Носатый, толстый, холено-розовый грузин важно восседал за стойкой.
— Никакой выбор нет, но для тебя, любезный поручик, достану пару бутылок настоящий цимлянский. Только скажи, пожалуйста, какой деньги платить будешь? Если керенки, тогда ничего не спрашивай, кроме кахетинский. И то последний день торгую. Доставки из Грузии нет.
— Дайте две бутылки цимлянского и бутылку кахетинского. Заплачу катерниками. — Ивлев полез за бумажником.

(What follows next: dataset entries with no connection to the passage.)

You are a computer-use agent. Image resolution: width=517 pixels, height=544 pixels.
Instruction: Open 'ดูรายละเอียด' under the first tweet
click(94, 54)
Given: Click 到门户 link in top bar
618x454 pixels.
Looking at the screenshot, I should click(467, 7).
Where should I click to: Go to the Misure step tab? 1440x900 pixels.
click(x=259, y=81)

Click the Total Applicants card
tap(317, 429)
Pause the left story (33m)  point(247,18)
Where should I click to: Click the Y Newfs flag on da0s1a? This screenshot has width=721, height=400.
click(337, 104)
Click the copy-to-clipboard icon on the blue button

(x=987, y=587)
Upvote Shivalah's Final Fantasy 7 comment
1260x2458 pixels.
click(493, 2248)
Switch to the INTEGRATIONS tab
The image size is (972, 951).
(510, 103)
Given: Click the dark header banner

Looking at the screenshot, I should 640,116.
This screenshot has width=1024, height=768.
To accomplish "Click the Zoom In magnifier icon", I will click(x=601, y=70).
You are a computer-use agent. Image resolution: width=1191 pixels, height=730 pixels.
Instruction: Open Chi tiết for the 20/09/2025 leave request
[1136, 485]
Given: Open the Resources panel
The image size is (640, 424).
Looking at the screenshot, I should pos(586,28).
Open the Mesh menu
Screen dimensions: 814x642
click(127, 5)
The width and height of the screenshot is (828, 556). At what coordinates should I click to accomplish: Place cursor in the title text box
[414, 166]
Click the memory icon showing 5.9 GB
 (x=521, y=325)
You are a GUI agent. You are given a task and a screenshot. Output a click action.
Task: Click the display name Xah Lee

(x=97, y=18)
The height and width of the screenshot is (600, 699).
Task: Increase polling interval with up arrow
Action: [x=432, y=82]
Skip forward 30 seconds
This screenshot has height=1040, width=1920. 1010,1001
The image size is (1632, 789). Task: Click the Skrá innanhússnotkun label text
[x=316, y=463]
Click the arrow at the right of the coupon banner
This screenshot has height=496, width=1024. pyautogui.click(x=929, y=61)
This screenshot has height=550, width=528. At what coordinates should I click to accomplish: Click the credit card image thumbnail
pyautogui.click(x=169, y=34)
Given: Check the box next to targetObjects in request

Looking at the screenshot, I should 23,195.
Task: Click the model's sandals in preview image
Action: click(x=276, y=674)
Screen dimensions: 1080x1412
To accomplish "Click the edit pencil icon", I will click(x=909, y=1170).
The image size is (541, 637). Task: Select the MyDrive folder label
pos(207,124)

— О-о, катеринки — карош, карош! Тогда, господин поручик, возьми, пожалуйста, и фунт капказская бринза…
* * *
Ольга Дмитриевна аккуратно, тонкими ломтиками нарезала брынзу, поставила на тарелки с золотыми каемками бокалы на тонких высоких ножках.
Ивлев наполнил бокалы.
— Выпьем за тех, кто знал первую любовь!
Ольга Дмитриевна чуть пригубила вино и отодвинула бокал на середину стола.
— У меня от вина сердцебиение.
— У кого была первая любовь, у того была юность! — не унимался Ивлев, снова наполнив свой бокал кахетинским.
Обыкновенно от вина он становился красноречив, энергичен, но сейчас, чем больше пил, тем подавленнее делалось его настроение, будто не вином, а свинцом наливал себя.